A few months after Sylvia was born, some door-to-door salespeople knocked on my door, peddling home air-quality testing.
I had to laugh.
Whatever the air quality outside my home is, I guarantee it is the same inside. And since that air is coming directly off the brisk North Atlantic, I don’t have too many concerns about pollutants, smog or other air contaminants.
While wind is a given whenever you step outside, it’s also a constant companion indoors.
Our walls are thin, so we’re closer to the elements than you are. Our house is somewhat more substantial than a tent, albeit slightly less watertight. (I only wish I were kidding.)
On breezy days, I can feel the wind through the walls anywhere in the house. I can hold my hand a few inches from the wall and feel the cool currents of air seeping through the siding, insulation, drywall, plaster and paint. Four inches is all that separates us from the brunt of it.

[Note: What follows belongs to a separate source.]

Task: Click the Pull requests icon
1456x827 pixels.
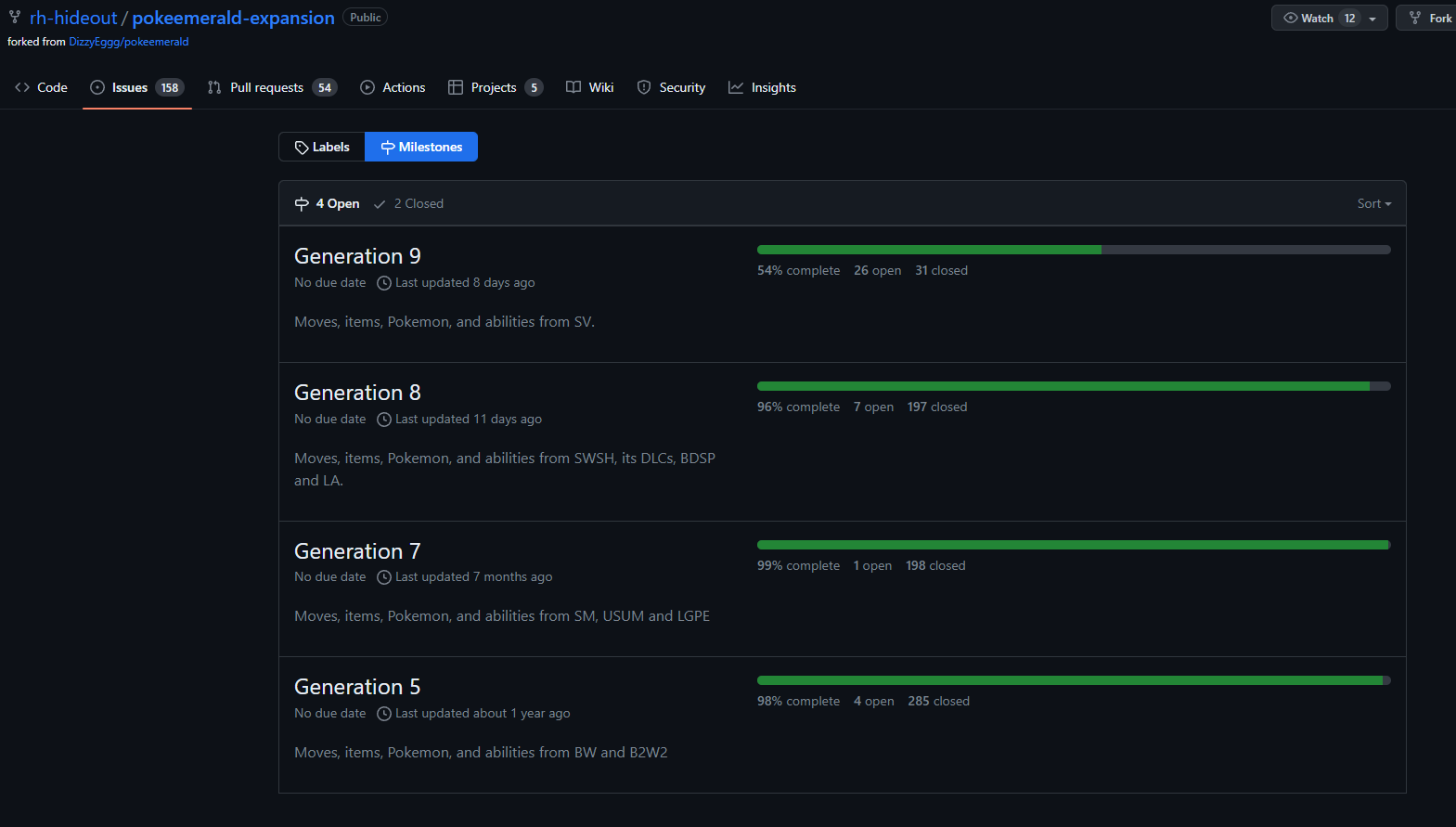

I can tell the wind is picking up by how hot the fire is burning, and how frequently the blower cuts in to cool the woodstove down.
During Hurricane Igor, I watched the wind blow a bookshelf several inches off the wall. It swayed back and forth, directly above where Sylvia used to nap and crawl… (The shelf was anchored to the wall as soon as the power came back on long enough to charge the electric drill).
If you wonder what the rolled up blankets under the furniture are there for, it’s to stop the draught that sneaks up through the floorboards.
On nights like these, the walls shudder against the wind as you watch the clock: 2… 3… 4… 4:56 a.m.
When I lived in Toulouse, wind from the south-east was called Le Vent d’Autan. It was said to drive people crazy.
I get that.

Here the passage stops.